### Tasks to perform
**a.** According to the text on Berea broomcraft, how many artists does the Art Accelerator Program support each year?
**b.** Reproduce the Berea broomcraft text word for word, everything from "After joining Berea’s" down to "start to finish.".
**c.** Please extend the text on Berea broomcraft, starting right after its final sentence.

### Text segment
##########

After joining Berea’s broomcraft studio, Wascom, a communications major, found she had a knack for the craft. She even figured out how to make the school’s popular “Berea Rocket Broom” fully by hand, after deconstructing one that had been made on a mechanical broom-winding machine. Her process means more students can work simultaneously at the studio’s five hand-braiding tables, rather than waiting for access to one of two winding machines.
While discovering a more efficient process is a bonus, volume production has never been a priority of the Student Craft program. Rather, students are encouraged to learn the value of taking their time, and of mastering the process of making something by hand from start to finish.
Those lessons have rung true for Wascom, who has found broom-making to be labor-intensive. “It can be hard on your body,” she says. “You’re bending over a lot, and it makes your hands really dry.”
Nonetheless, Wascom feels some pride in carrying on a time-honored tradition.
“There’s such a rich history in broomcraft,” she says. “Not many people make brooms today in the United States. Knowing you can be part of that, and have a connection with that small community, for me it’s quite humbling.”
From Raw to Finished
The goal of Berea College Student Craft isn’t to train professional artisans; although, those who follow that route may find the town of Berea (pop. 15,787) an unexpectedly ideal site to launch a career in craft.
“Berea draws travelers and visitors from virtually every corner of the Earth,” says Tim Wade, who launched his woodworking business, The Cabin of Old Town, here in 2017, following a long career as a hospital lab tech. Wade was able to make the transition to full-time craftsman with help from Berea’s Art Accelerator Program, which provides a stipend, studio space, retail gallery access, and networking opportunities for three to five artists each year.
Funded by Berea’s tourism commission since 2015, the Accelerator program “opened doors for me,” says Wade. “It fostered long-term business relationships and helped me springboard my business.”
“The application process is very competitive, and the hope is that the artists will fledge out with new businesses,” says Kerri Hensley, Executive Director of the Berea Tourist and Convention Commission.

##########

### Data under study
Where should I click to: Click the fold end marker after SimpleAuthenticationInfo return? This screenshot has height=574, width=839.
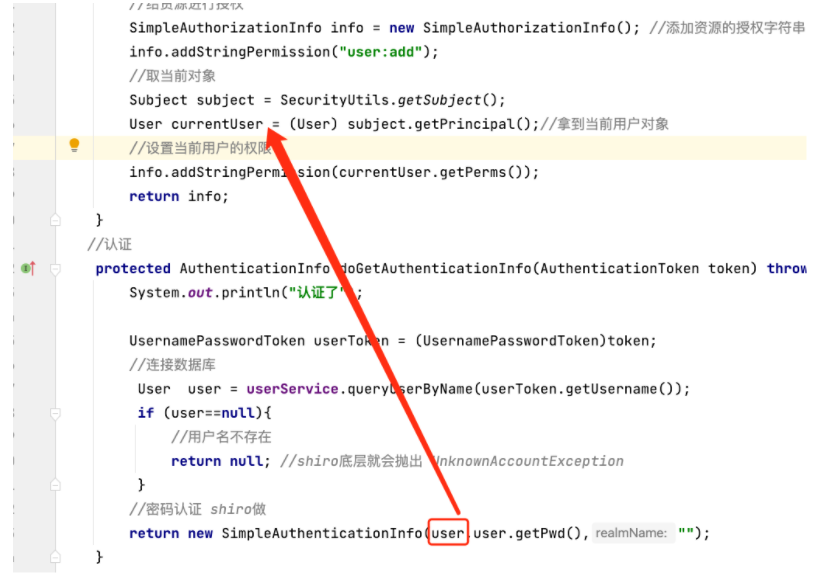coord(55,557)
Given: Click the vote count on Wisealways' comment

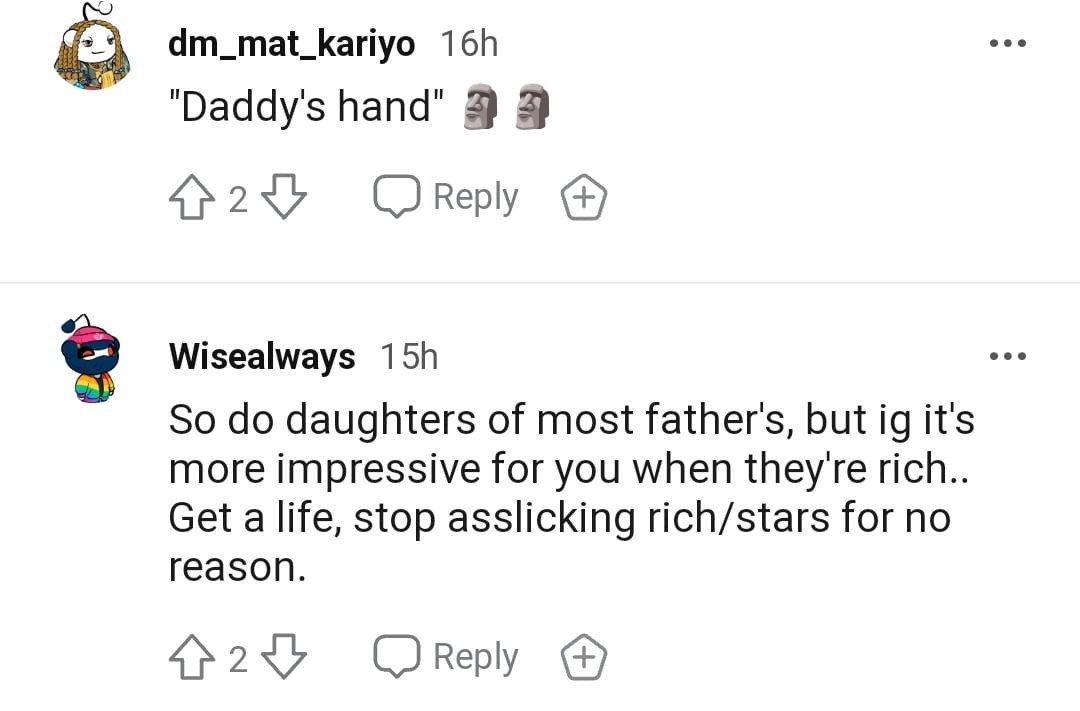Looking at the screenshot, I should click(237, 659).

##########

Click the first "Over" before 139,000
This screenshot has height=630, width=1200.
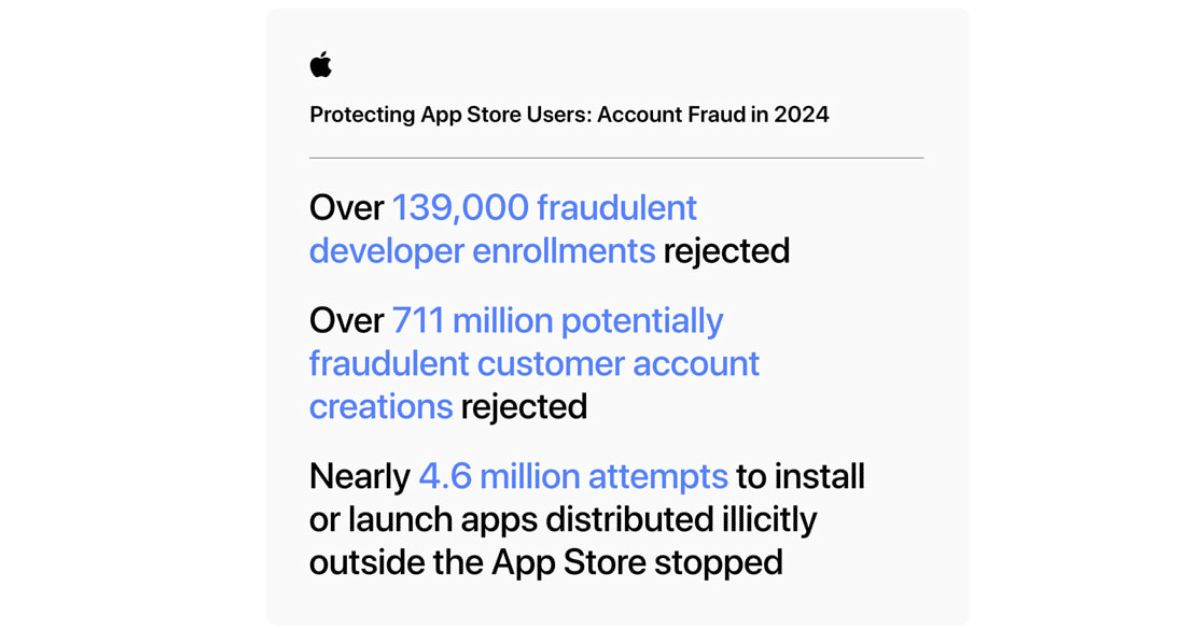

##########

### Results
**a.** Three to five artists each year.

**b.**
After joining Berea’s broomcraft studio, Wascom, a communications major, found she had a knack for the craft. She even figured out how to make the school’s popular “Berea Rocket Broom” fully by hand, after deconstructing one that had been made on a mechanical broom-winding machine. Her process means more students can work simultaneously at the studio’s five hand-braiding tables, rather than waiting for access to one of two winding machines.
While discovering a more efficient process is a bonus, volume production has never been a priority of the Student Craft program. Rather, students are encouraged to learn the value of taking their time, and of mastering the process of making something by hand from start to finish.

**c.**
Chase Slone, a junior in his third year of work-study at Berea College’s woodworking studio, isn’t likely to follow in Wade’s footsteps as a professional woodcrafter; he plans to go to pharmacy school following graduation. But the joy of woodcraft has gotten into Slone’s blood, and he has plans to build his own woodworking shop someday, modeled after the one at Berea.
In particular, it’s the transformative nature of the finishing process that Slone loves best — that and the pride he feels when taking a raw material, including lumber from Berea’s sustainably managed forests, and turning it into something useful, such as a stool.
“Putting a good coat of finish on, it really showcases all the work that people have put into the piece,” he says. “To see it as a raw, unfinished thing and then put the finish on, it gains all sorts of color and sheen. It just looks so nice.”
Likewise, Croft can’t imagine abandoning weaving after graduation. It’s taught them so much about the value of work and has helped them to fashion a brighter future, in the form of a college degree without debt.
“Once I’m able to afford a loom, I’m absolutely getting one,” Croft says. “It’s not something I could ever give up.”
Robin Roenker is a Kentucky-based freelance writer who covers sustainability, travel, and higher education.
*This story has been updated from the original to reflect the chosen pronouns of one of the interviewees, Em Croft (they/them/theirs), with apologies for the oversight.